David Hume


One of the leading figures of the Scottish Enlightenment, David Hume is regarded by many to be the greatest philosopher to write in the English language. An empiricist, who believed that all knowledge derives from experience, Hume’s work continues to be highly influential in Western philosophy today. Interestingly, although he lived to age 65, Hume’s most important and enduring philosophical work was done before he reached age 25.
But although it is as a philosopher that Hume earned historical fame, during his lifetime he was best known as an historian. His six-volume history of England, published between 1754 and 1762, was a best seller and remained the standard text for a century.
After Hume’s death in August 1776, his friend Adam Smith, the great Scottish economist and philosopher, wrote, “Upon the whole, I have always considered him, both in his lifetime and since his death, as approaching as nearly to the idea of a perfectly wise and virtuous man, as perhaps the nature of human frailty will permit.” Because of those words, Smith found himself bitterly assailed.

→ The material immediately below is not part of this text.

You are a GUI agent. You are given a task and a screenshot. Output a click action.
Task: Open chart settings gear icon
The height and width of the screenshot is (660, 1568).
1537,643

During his life Hume was well-known for his religious skepticism, which made him a highly controversial figure in religiously conservative Scotland. Smith’s tribute to his friend enraged many of Hume’s critics and they lashed out at Smith in response, to his surprise. He would later write of the episode, “A single, and, as I thought, a very harmless sheet of paper, which I happened to write concerning the death of our late friend, Mr. Hume, brought upon me ten times more abuse than the very violent attack I had made upon the whole commercial system of Great Britain.”
David Hume was born in Edinburgh Scotland on May 7, 1711, three hundred twelve years ago today.
The 1766 portrait of Hume by the Scottish painter Allan Ramsay is in the Scottish National Portrait Gallery in Edinburgh.